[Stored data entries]
------------------------
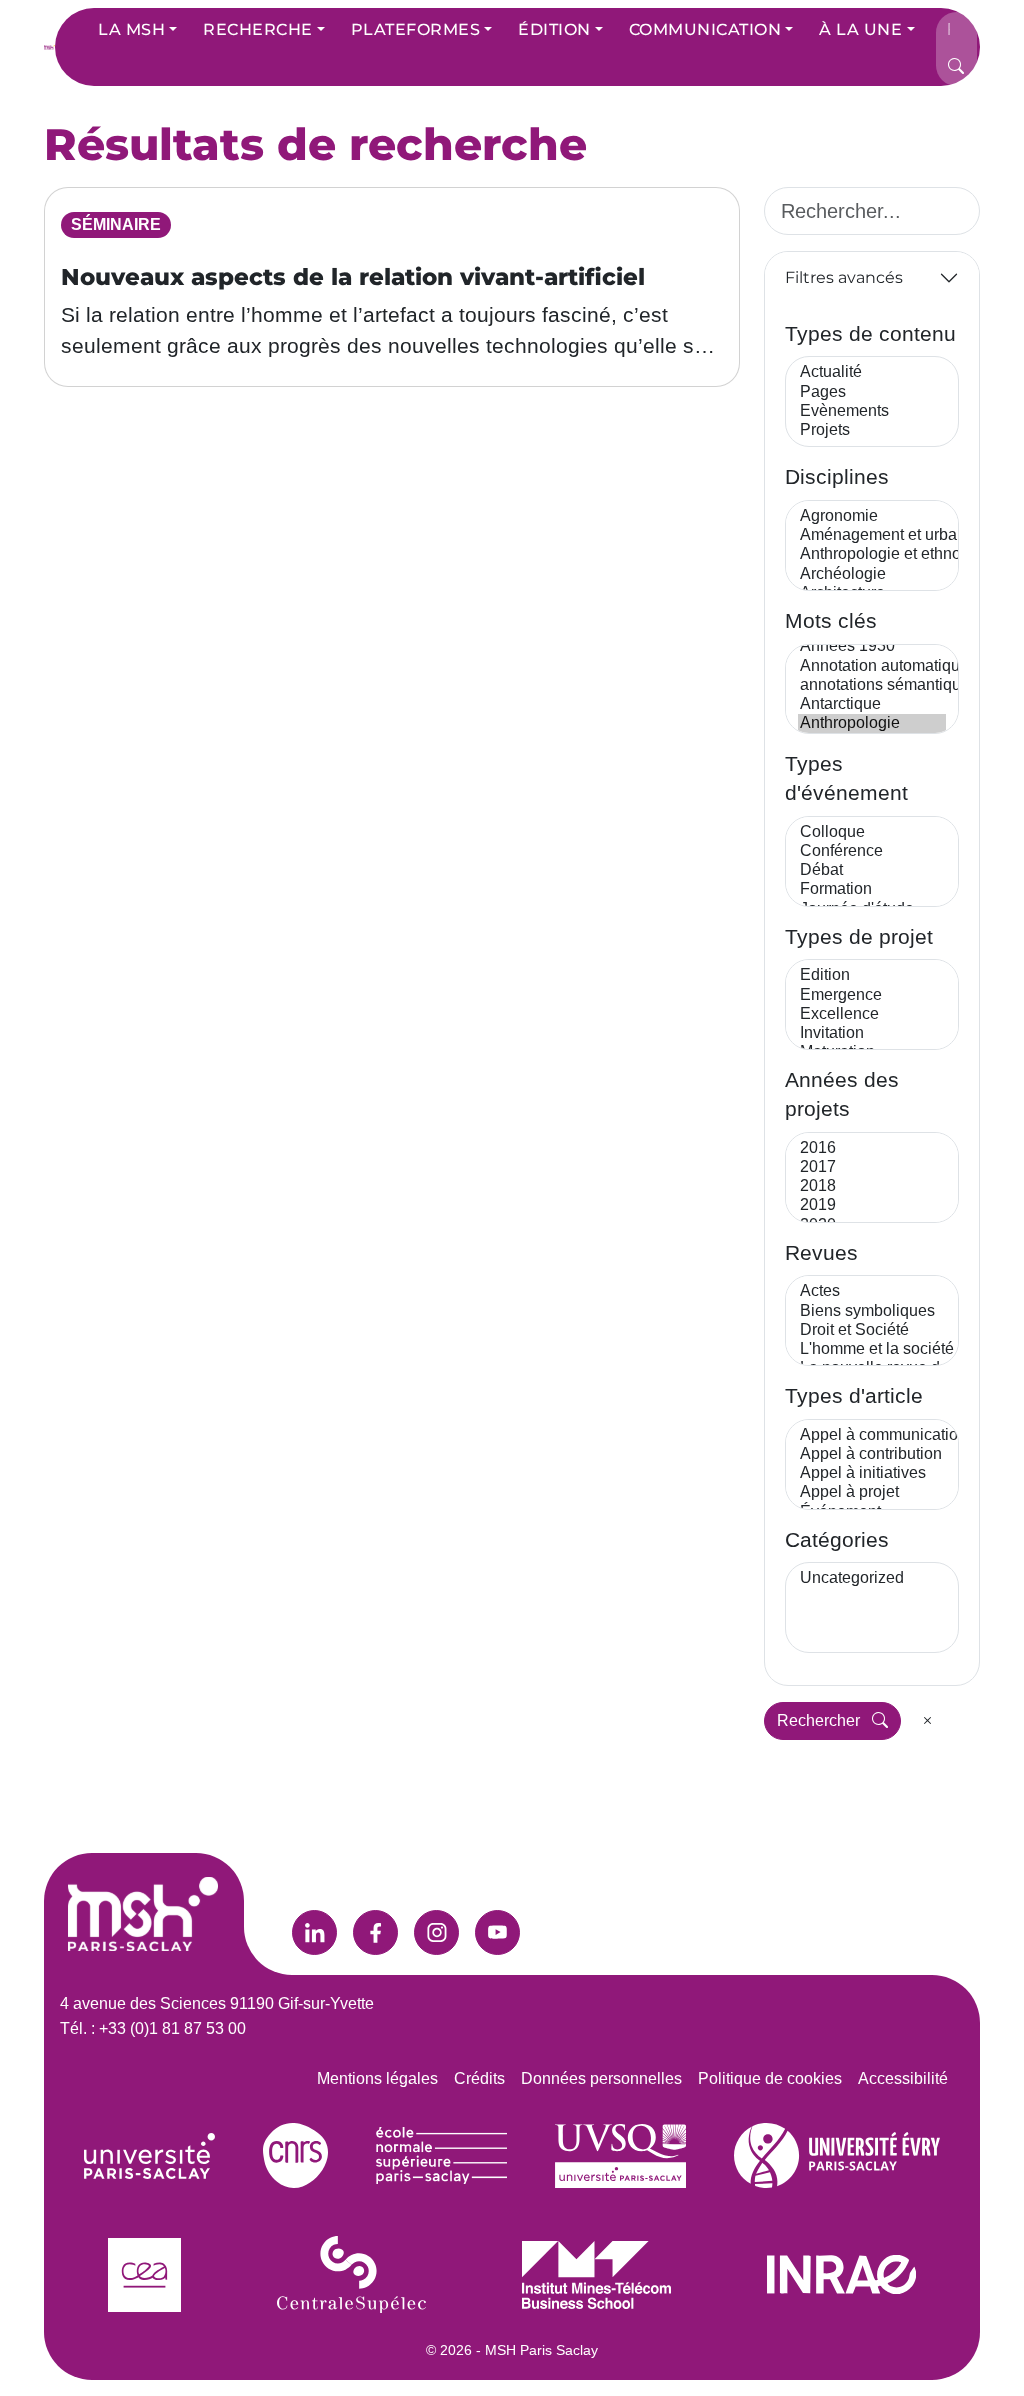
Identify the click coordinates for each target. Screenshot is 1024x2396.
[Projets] (872, 430)
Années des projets (842, 1094)
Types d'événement (846, 778)
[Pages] (872, 392)
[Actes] (872, 1291)
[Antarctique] (872, 704)
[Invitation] (872, 1033)
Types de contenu (870, 333)
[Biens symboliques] (872, 1311)
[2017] (872, 1167)
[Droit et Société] (872, 1330)
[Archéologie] (872, 574)
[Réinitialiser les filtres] (928, 1721)
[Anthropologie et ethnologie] (872, 554)
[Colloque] (872, 832)
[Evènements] (872, 411)
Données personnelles (601, 2078)
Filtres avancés (844, 277)
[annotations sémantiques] (872, 685)
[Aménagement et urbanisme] (872, 535)
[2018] (872, 1186)
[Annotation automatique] (872, 666)
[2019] (872, 1205)
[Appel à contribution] (872, 1454)
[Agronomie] (872, 516)
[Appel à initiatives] (872, 1473)
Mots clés (831, 620)
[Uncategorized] (872, 1578)
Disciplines (837, 476)
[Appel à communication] (872, 1435)
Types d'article (854, 1395)
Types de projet (859, 936)
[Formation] (872, 889)
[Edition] (872, 975)
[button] (137, 30)
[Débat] (872, 870)
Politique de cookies (770, 2078)
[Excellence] (872, 1014)
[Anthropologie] (872, 723)
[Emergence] (872, 995)
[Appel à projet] (872, 1492)
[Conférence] (872, 851)
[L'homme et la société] (872, 1349)
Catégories (837, 1539)
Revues (821, 1252)
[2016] (872, 1148)
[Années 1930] (872, 646)
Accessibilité (903, 2078)
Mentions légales (377, 2078)
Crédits (479, 2078)
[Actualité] (872, 372)
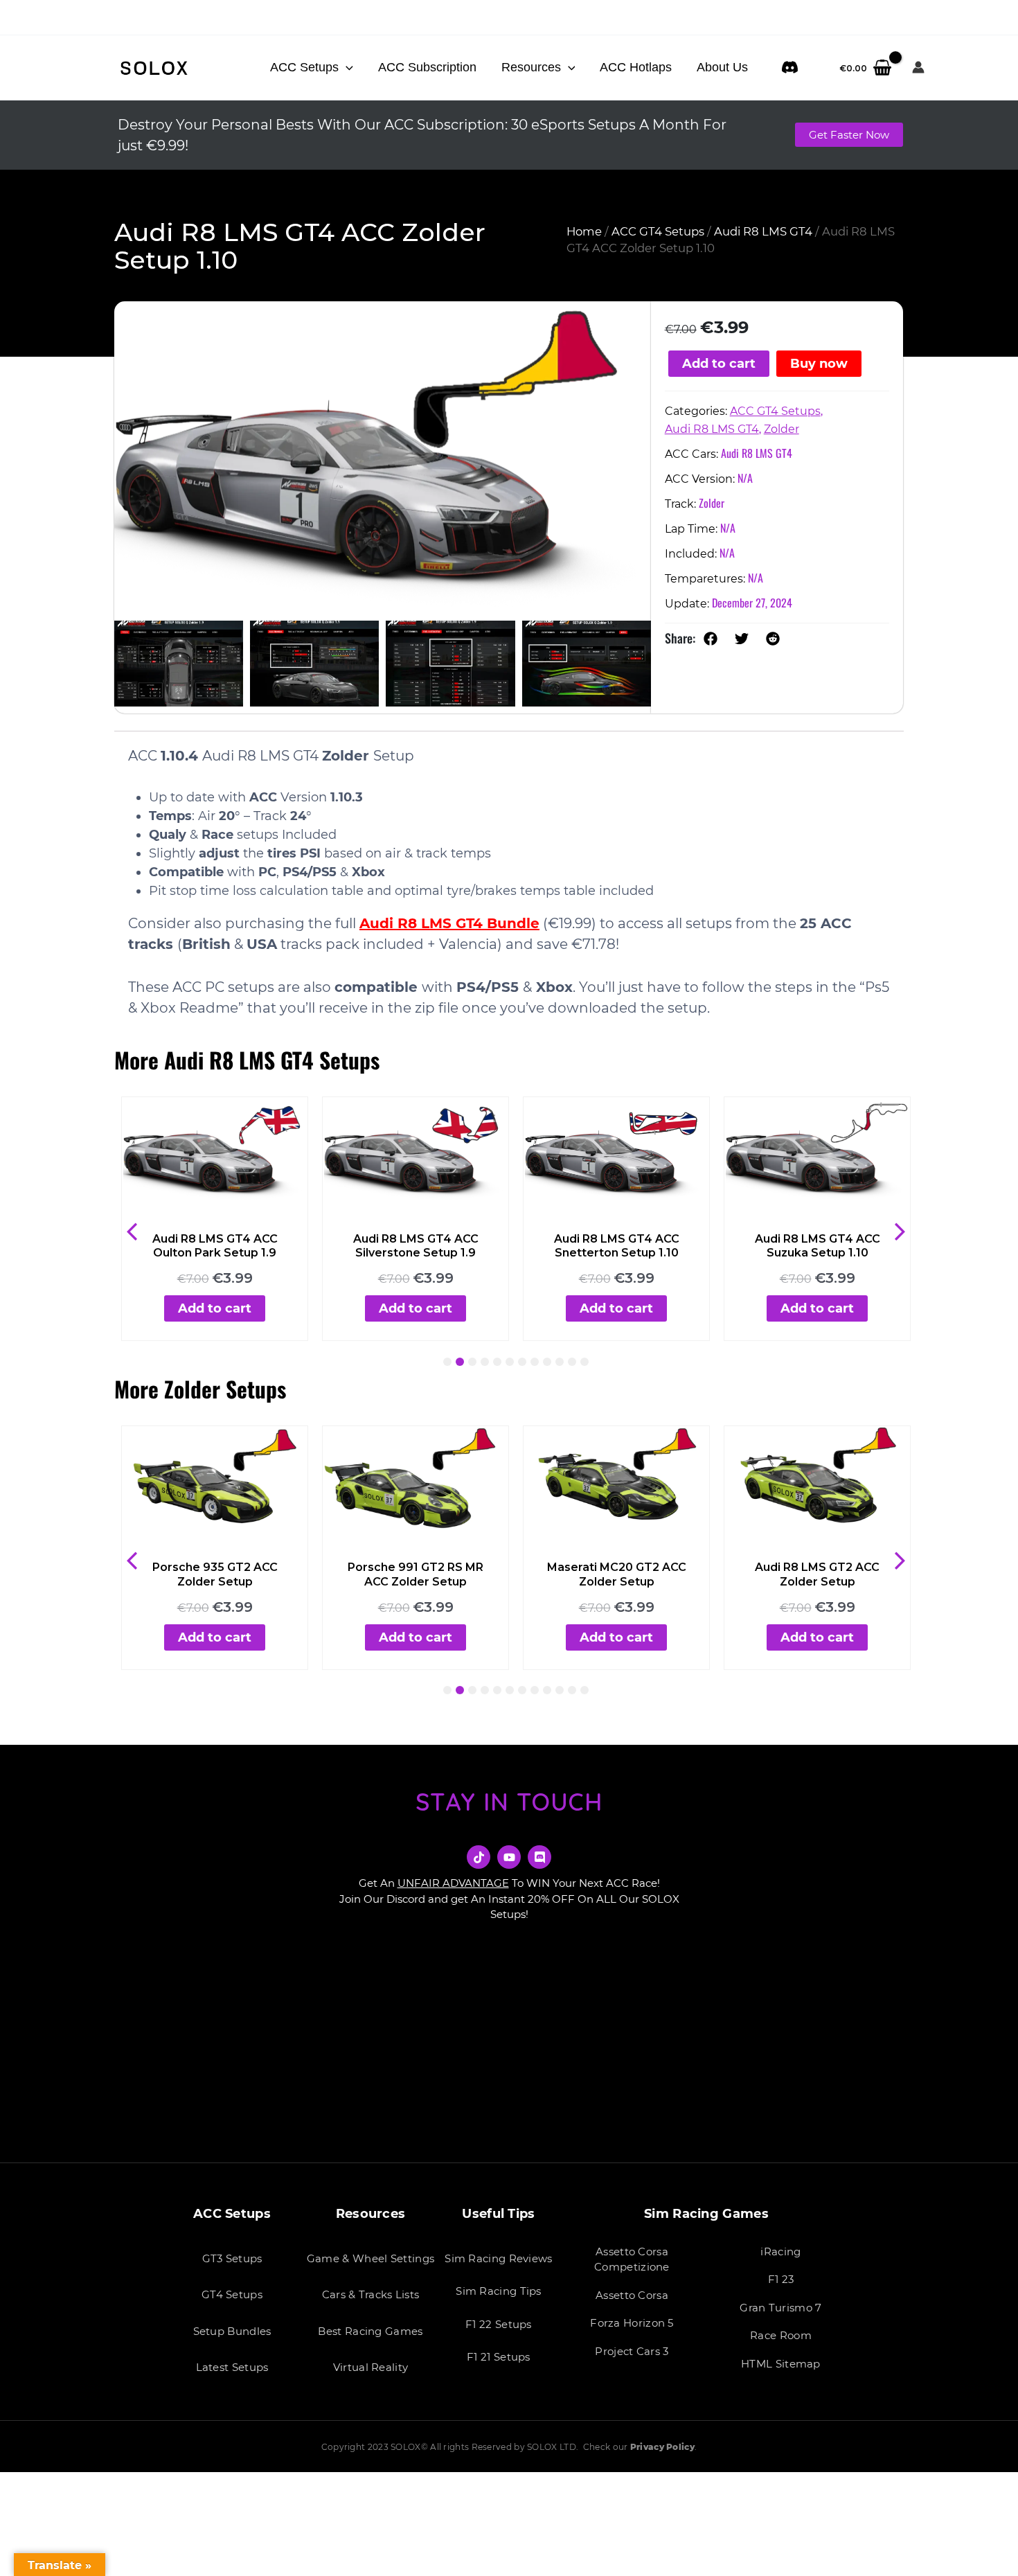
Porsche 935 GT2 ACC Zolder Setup (215, 1574)
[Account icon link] (918, 67)
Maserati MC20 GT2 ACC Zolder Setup (616, 1574)
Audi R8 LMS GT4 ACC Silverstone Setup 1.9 (416, 1245)
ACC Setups (304, 67)
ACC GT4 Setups (657, 231)
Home (584, 231)
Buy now (819, 363)
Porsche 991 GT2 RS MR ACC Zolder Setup (415, 1574)
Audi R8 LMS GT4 (763, 231)
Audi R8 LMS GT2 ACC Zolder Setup (817, 1574)
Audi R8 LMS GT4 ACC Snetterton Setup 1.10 (616, 1245)
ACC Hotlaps (636, 67)
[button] (346, 67)
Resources (531, 67)
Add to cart (719, 363)
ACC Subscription (427, 67)
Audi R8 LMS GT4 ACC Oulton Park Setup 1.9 (215, 1245)
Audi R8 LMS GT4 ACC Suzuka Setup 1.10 (817, 1245)
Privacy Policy (662, 2447)
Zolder (781, 429)
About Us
------------------------
- **DESCRIPTION OF THE TASK**
Set down the records again exactly as they appear, leaving each picture behind.

- **EXPECTED ANSWER**
Identify the click coordinates for each target. Screenshot is 1024x2396.
[Projets] (872, 430)
Années des projets (842, 1094)
Types d'événement (846, 778)
[Pages] (872, 392)
[Actes] (872, 1291)
[Antarctique] (872, 704)
[Invitation] (872, 1033)
Types de contenu (870, 333)
[Biens symboliques] (872, 1311)
[2017] (872, 1167)
[Droit et Société] (872, 1330)
[Archéologie] (872, 574)
[Réinitialiser les filtres] (928, 1721)
[Anthropologie et ethnologie] (872, 554)
[Colloque] (872, 832)
[Evènements] (872, 411)
Données personnelles (601, 2078)
Filtres avancés (844, 277)
[annotations sémantiques] (872, 685)
[Aménagement et urbanisme] (872, 535)
[2018] (872, 1186)
[Annotation automatique] (872, 666)
[2019] (872, 1205)
[Appel à contribution] (872, 1454)
[Agronomie] (872, 516)
[Appel à initiatives] (872, 1473)
Mots clés (831, 620)
[Uncategorized] (872, 1578)
Disciplines (837, 476)
[Appel à communication] (872, 1435)
Types d'article (854, 1395)
Types de projet (859, 936)
[Formation] (872, 889)
[Edition] (872, 975)
[button] (137, 30)
[Débat] (872, 870)
Politique de cookies (770, 2078)
[Excellence] (872, 1014)
[Anthropologie] (872, 723)
[Emergence] (872, 995)
[Appel à projet] (872, 1492)
[Conférence] (872, 851)
[L'homme et la société] (872, 1349)
Catégories (837, 1539)
Revues (821, 1252)
[2016] (872, 1148)
[Années 1930] (872, 646)
Accessibilité (903, 2078)
Mentions légales (377, 2078)
Crédits (479, 2078)
[Actualité] (872, 372)
Porsche 935 GT2 ACC Zolder Setup (215, 1574)
[Account icon link] (918, 67)
Maserati MC20 GT2 ACC Zolder Setup (616, 1574)
Audi R8 LMS GT4 ACC Silverstone Setup 1.9 (416, 1245)
ACC Setups (304, 67)
ACC GT4 Setups (657, 231)
Home (584, 231)
Buy now (819, 363)
Porsche 991 GT2 RS MR ACC Zolder Setup (415, 1574)
Audi R8 LMS GT4 (763, 231)
Audi R8 LMS GT2 ACC Zolder Setup (817, 1574)
Audi R8 LMS GT4 ACC Snetterton Setup 1.10 (616, 1245)
ACC Hotlaps (636, 67)
[button] (346, 67)
Resources (531, 67)
Add to cart (719, 363)
ACC Subscription (427, 67)
Audi R8 LMS GT4 ACC Oulton Park Setup 1.9 (215, 1245)
Audi R8 LMS GT4 ACC Suzuka Setup 1.10 (817, 1245)
Privacy Policy (662, 2447)
Zolder (781, 429)
About Us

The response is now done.